The Federal Government pledging an additional $3.5 billion to the $26 billion North East Link tollway should focus the public’s attention on the massively costly but poorly-appreciated ‘dumpster fire’ spoiling the Allan Government’s Big Build, the Public Transport Users Association has said.
“The North East Link is the most expensive road in Victoria’s history and just keeps getting more so,” said PTUA President Dr Tony Morton. “Let’s not forget this is a project that was costed at $7 billion by Infrastructure Victoria in 2016, blew out to $16 billion less than 18 months later, and is now confirmed in the State Budget papers at more than $26 billion.”
“Keep in mind that if something doubles in cost, it doesn’t mean the benefits have somehow doubled as well. Even if this road does what no other road in the world has done and fulfils the promise of the 2018 business case, on current costs it’s barely returning 50 cents in the dollar for Victorians. And that doesn’t factor in that people are working from home and not travelling to workplaces as often.”
A large part of the North East Link’s cost is for widening the Eastern Freeway to up to 20 lanes, with a massive spaghetti junction by the Yarra Flats in Bulleen. Yet international evidence continues to accumulate showing that building and widening motorways does not reduce traffic congestion. “In Houston, they widened their biggest freeway to 23 lanes.
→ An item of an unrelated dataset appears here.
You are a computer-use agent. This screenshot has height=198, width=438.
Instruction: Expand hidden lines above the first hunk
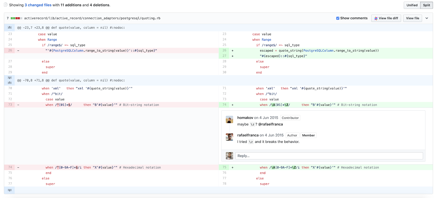tap(10, 28)
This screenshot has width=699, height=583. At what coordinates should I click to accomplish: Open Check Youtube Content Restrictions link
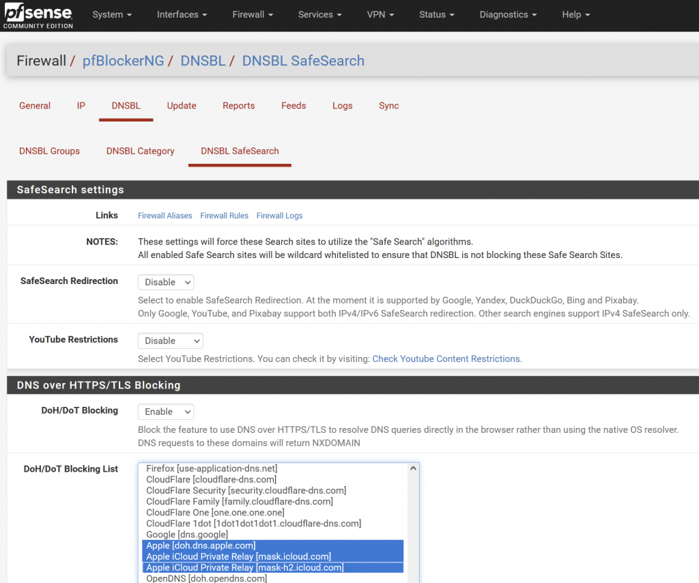click(446, 359)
Three years later, travel times were 30 per cent slower than before they added the lanes. That’s slower, not faster,” Dr Morton said. [1]
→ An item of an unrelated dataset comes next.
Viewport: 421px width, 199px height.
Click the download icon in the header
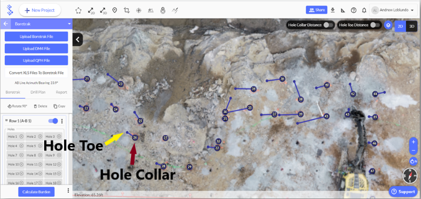click(333, 10)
The real problem is governments and politicians have inherited a ‘set and forget’ mentality that binds them to discredited 20th century approaches to urban transport, according to the PTUA. “They keep spending vast sums on new roads like they’re on autopilot, even as our existing roads fall apart,” said Dr Morton. “City after city around the world has drowned itself in car traffic at massive cost with this approach – the real threat is we’re following Los Angeles and Houston into the traffic death spiral rather than learning from cities like Paris, Vienna and Montreal that have bucked the trend.”
While criticism of massive Big Build spending has focussed on the Suburban Rail Loop, the latest blowout on the North East Link puts this in context, Dr Morton says. “The difference in committed budget between North East Link and SRL Stage 1 is now only about 25 per cent. The first SRL tunnelling contract, for the southern section, is building 16km of tunnels at a cost of $3.6 billion. The North East Link is 7km of tunnels.”
The long term consequences of transport investment cannot be ignored, Dr Morton concluded. “Build a train line and it continues meeting new transport needs for people, literally for centuries. Imagine Melbourne without its suburban rail network – but then imagine trying to mount a business case for it in the 1870s when Melbourne had fewer than 300,000 people. The rails through Footscray Station still move more people in the busiest hour than the West Gate Bridge.”
“Expand a motorway on the other hand, and you’ve got congestion and pressure to sink even more billions of dollars into it a few short years later. That’s the treadmill we’re on with the North East Link and we can look to our peer cities for a circuit breaker.”
[1] City Observatory, 16 December 2015: “Reducing congestion: Katy didn’t“, Joe Cortright.